(NewsNation) — Dr. Deborah Birx, the former White House COVID-19 response coordinator, is calling for a 9/11-style commission to investigate the handling of the coronavirus pandemic, saying transparency is needed to rebuild trust in science and public health.
“I’ve called for over and over…a 9/11-like commission where all of this is laid out,” Birx said Wednesday on NewsNation’s “CUOMO.” “When we talk about rebuilding trust in science and data and information, it starts with transparency.”
Birx was in the spotlight nearly daily in 2020, informing the public on how the Trump administration and Centers for Disease Control and Prevention were handling the infectious disease that killed more than 1.1 million Americans.
Birx said such a commission should examine what mitigation efforts worked, the efficacy of vaccines, issues around long COVID, and whether enough safeguards are in place to prevent future lab leaks of dangerous pathogens. She noted people are “working with zoonotic viruses every day in multiple labs across the globe.”
One thing that went wrong early on in the pandemic: The pharma giant AstraZeneca requested that the European authorization for its COVID-19 vaccine be pulled.
The European Medicines Agency first gave AstraZeneca’s COVID-19 vaccine the nod in January 2021. Within weeks, however, concerns grew about the vaccine’s safety, when dozens of countries suspended the vaccine’s use after unusual side effects were noted, including rare blood clots detected in a few immunized people. The European Union regulator concluded AstraZeneca’s shot didn’t raise the overall risk of clots, but doubts remained.
Birx said the vaccines were “very effective” at preventing severe disease, hospitalizations and deaths, which is what the clinical trials studied.

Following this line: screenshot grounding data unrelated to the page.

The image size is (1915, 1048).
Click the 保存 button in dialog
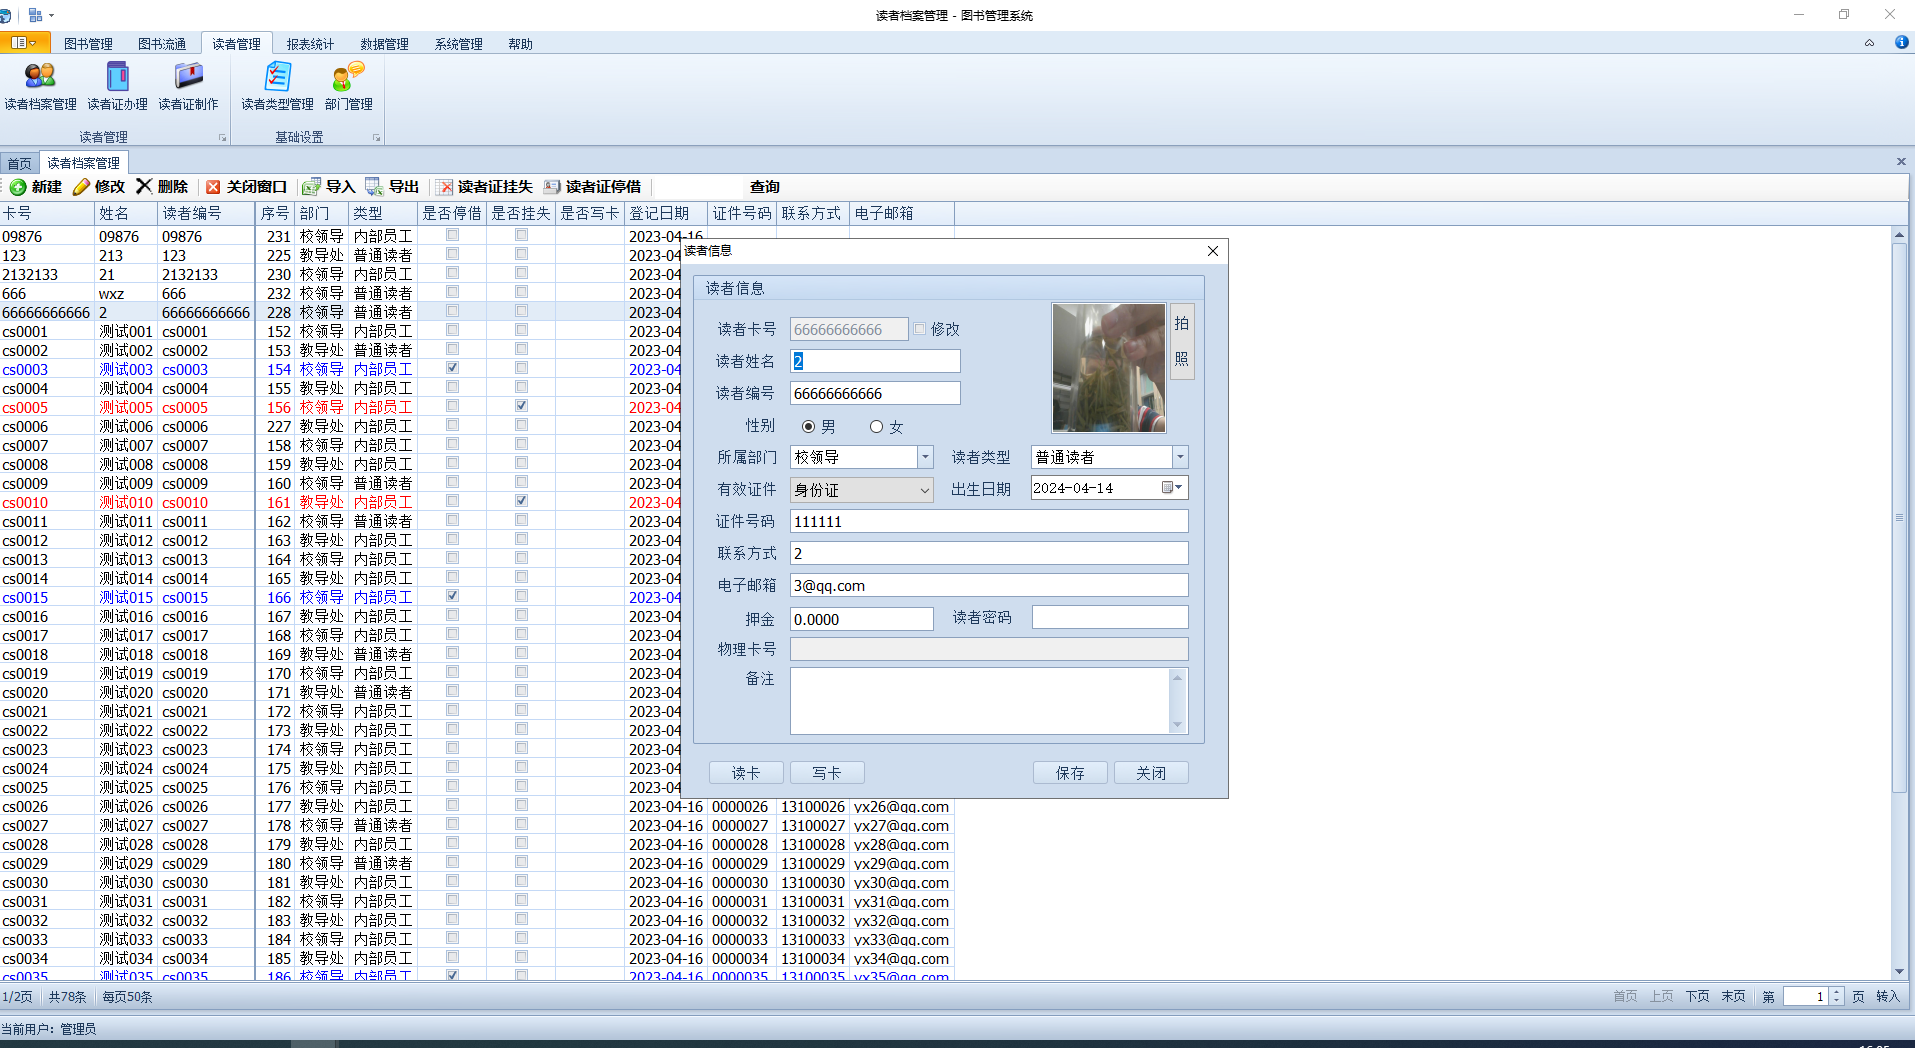(x=1070, y=773)
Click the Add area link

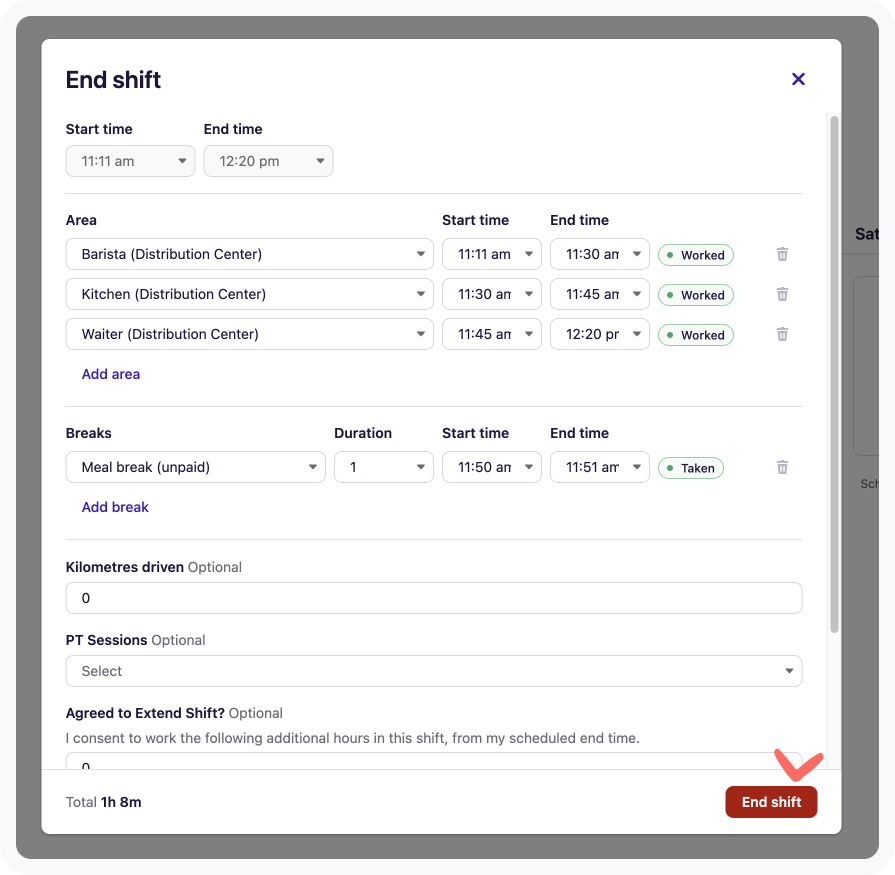[x=111, y=374]

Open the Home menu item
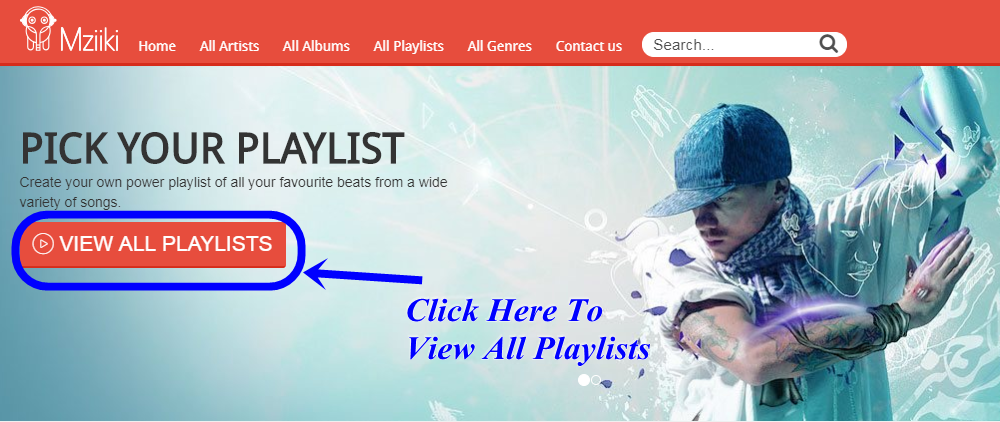157,46
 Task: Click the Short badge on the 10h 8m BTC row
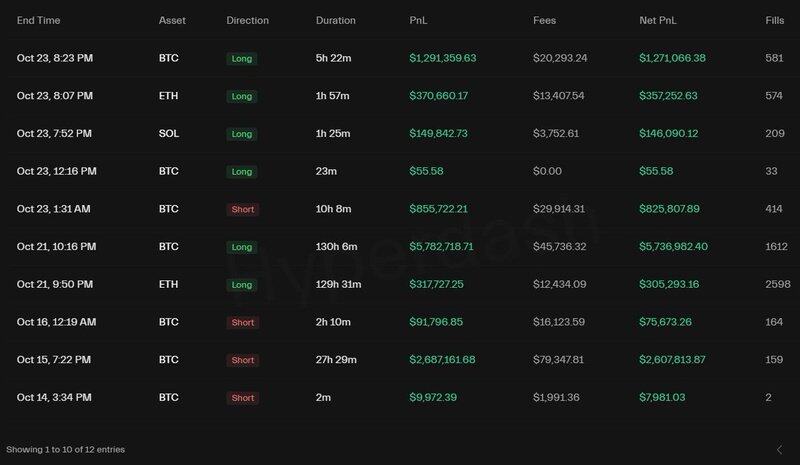pyautogui.click(x=242, y=209)
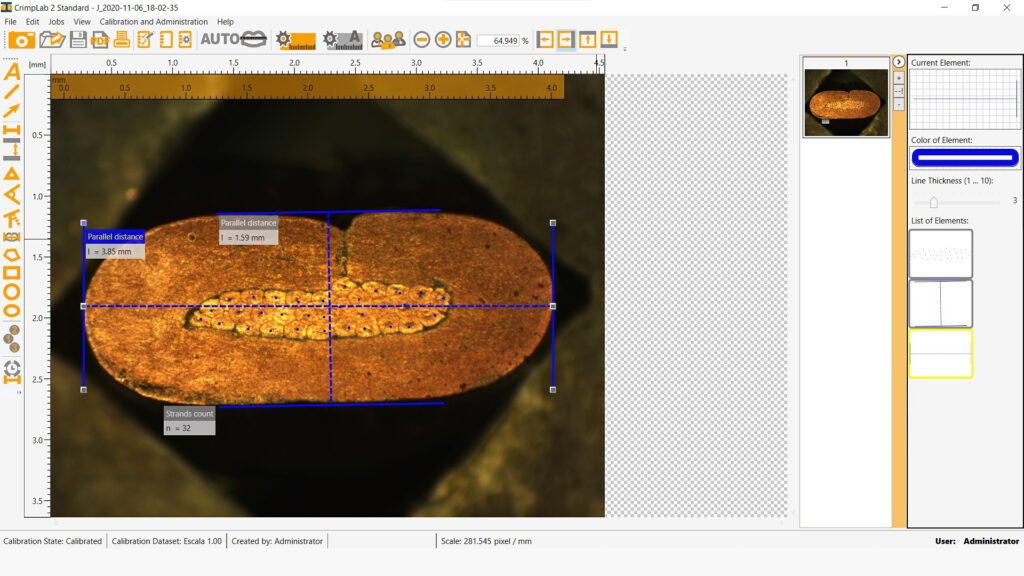Viewport: 1024px width, 576px height.
Task: Select the circle measurement tool
Action: point(12,292)
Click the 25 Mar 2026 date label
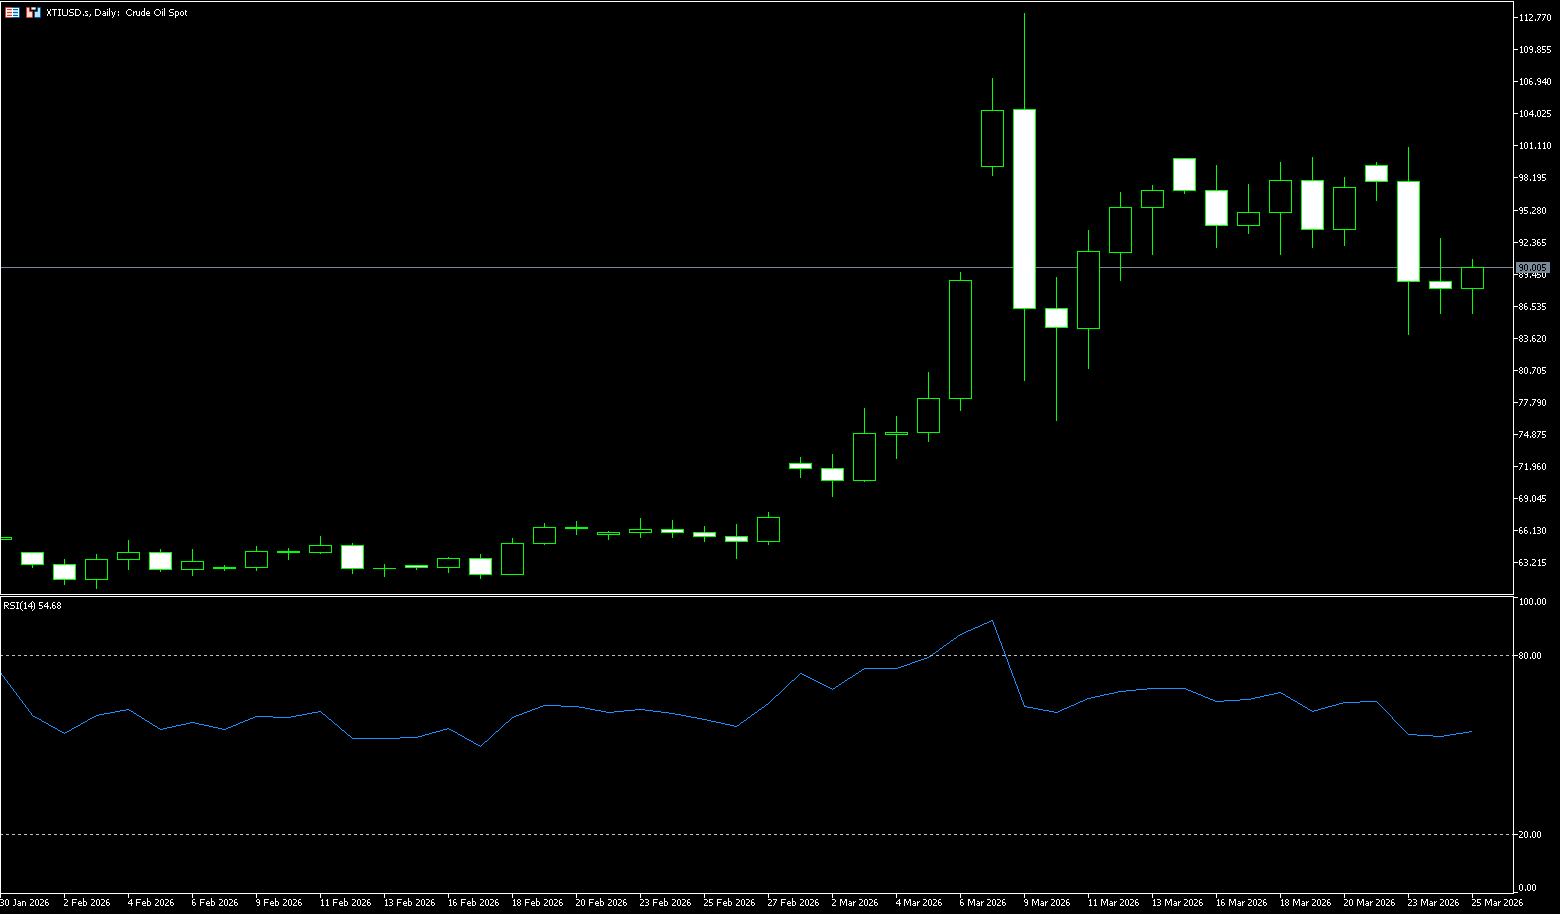Image resolution: width=1560 pixels, height=914 pixels. 1497,902
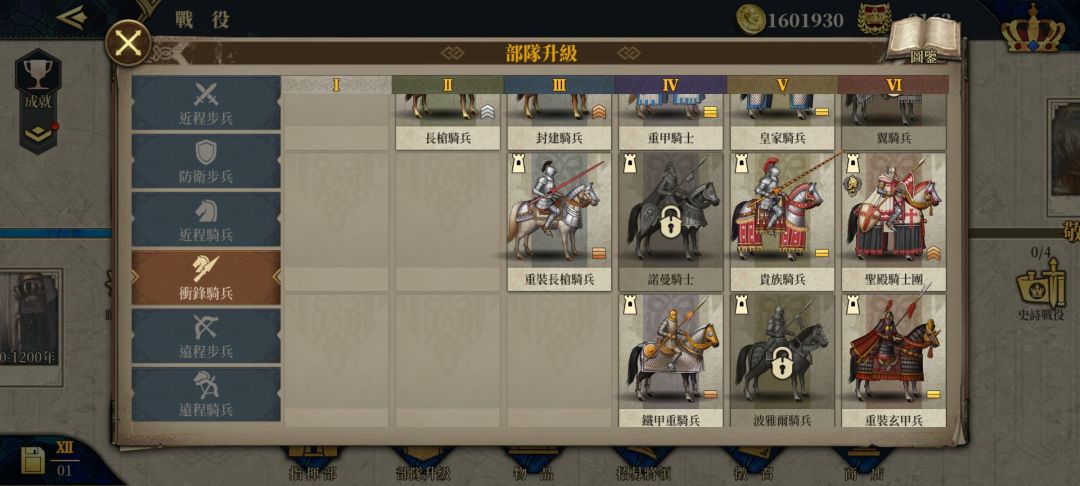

However, she said questions remain about vaccinating lower-risk populations, potential side effects and long-term impacts that require further transparent investigation.
“There has to be this transparent panel and discussion,” she told NewsNation.
Birx pushed back against conspiracy theories that the vaccines were ineffective or caused widespread harm, noting far more people suffered from long COVID than reported any adverse vaccine reactions. But she said people’s concerns need to be heard and addressed.
“Until we’ve listened to each and every one of them and addressed their concerns, and they believe they were heard, people are going to continue to spread conspiracy theories,” Birx said.
The epidemiologist also criticized China’s lack of transparency, saying it began at the pandemic’s onset when Beijing officials initially claimed no there was no human-to-human transmission despite hospitals being overrun.